O Partido dos Trabalhadores (PT) protocolou nesta terça-feira (30 de junho de 2026) duas ações contra o senador Flávio Bolsonaro (PL-RJ) e o Partido Liberal após a divulgação de uma carta do secretário de Estado dos EUA, Marco Rubio. No documento, Rubio agradece Flávio pela “oferta generosa” de colocar uma equipe de transição à disposição do governo americano caso ele seja eleito presidente em outubro.

A ação foi protocolada na Procuradoria-Geral da República (PGR), pedindo instauração de inquérito policial, e no Ministério Público Eleitoral (MPE), também contra o PL.

ARGUMENTOS DO PT

Segundo o documento do PT, a carta de Rubio revela que Flávio manteve tratativas diretas com o governo norte-americano e ofereceu, como contrapartida ou gesto de aproximação, uma equipe de transição para trabalhar com os EUA. Os principais argumentos são:

  • Violação da soberania nacional: Oferecer uma equipe de transição a uma potência estrangeira antes mesmo da eleição configura subordinação política e afronta à autonomia do Estado brasileiro. A transição de governo é interna e não pode ser colocada à disposição de outro país.
  • Possível corrupção passiva: Flávio teria solicitado ou aceitado auxílio indevido (apoio eleitoral ou vantagens) em troca da promessa de compartilhar dados sensíveis obtidos durante o processo de transição.
  • Uso indevido de papel timbrado do Senado: A carta enviada por Flávio foi redigida em papel oficial do Senado, dando caráter institucional à oferta e sugerindo uso de cargo público para benefício pessoal ou eleitoral.
  • Risco de compartilhamento de informações sigilosas: Como senador, Flávio teria acesso a dados sensíveis, e a oferta de transição levanta suspeita de que tais informações poderiam ser repassadas ao governo estrangeiro.
  • Interferência externa nas eleições: A correspondência demonstra uma relação de dependência política com os EUA (governo Trump), o que o PT classifica como “entreguismo” e possível interferência em assuntos internos do Brasil.

O partido pede apuração de crimes como atentado à soberania nacional, corrupção passiva e violação de sigilo funcional.

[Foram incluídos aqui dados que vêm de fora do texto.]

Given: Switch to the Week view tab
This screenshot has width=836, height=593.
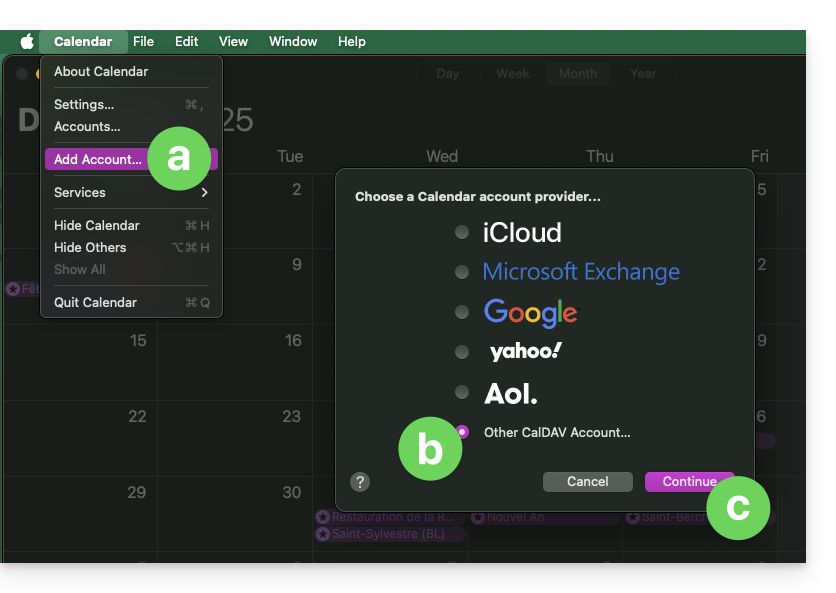Looking at the screenshot, I should pos(513,73).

QUANTOS ANOS FLÁVIO PODE PEGAR SE AS ARGUMENTAÇÕES FOREM ACEITAS

Se as acusações do PT forem acolhidas e Flávio for condenado, as penas previstas no Código Penal (atualizado pela Lei 14.197/2021) incluem:

  • Atentado à soberania (Art. 359-I): Reclusão de 3 a 8 anos. Aumenta para metade até o dobro se houver declaração de guerra. Se o agente participa de operação bélica para submeter território: 4 a 12 anos.
  • Espionagem (Art. 359-K): Reclusão de 3 a 12 anos (entregar informação sigilosa a governo estrangeiro que possa colocar em perigo a soberania).
  • Corrupção passiva: Reclusão de 2 a 12 anos + multa e perda do cargo/mandato.

Em caso de condenação por múltiplos crimes (concurso material ou continuidade delitiva), as penas podem ser somadas ou aplicadas de forma mais severa, resultando em uma pena total potencial de 10 a 20 anos ou mais, dependendo da dosimetria judicial, reincidência e agravantes. Além da prisão, há risco de inelegibilidade por 8 anos (Lei da Ficha Limpa) e perda de direitos políticos.

O processo ainda está em fase inicial (representação para investigação) e passará por ampla defesa, recursos e julgamento em várias instâncias. A condenação não é automática e depende de provas robustas.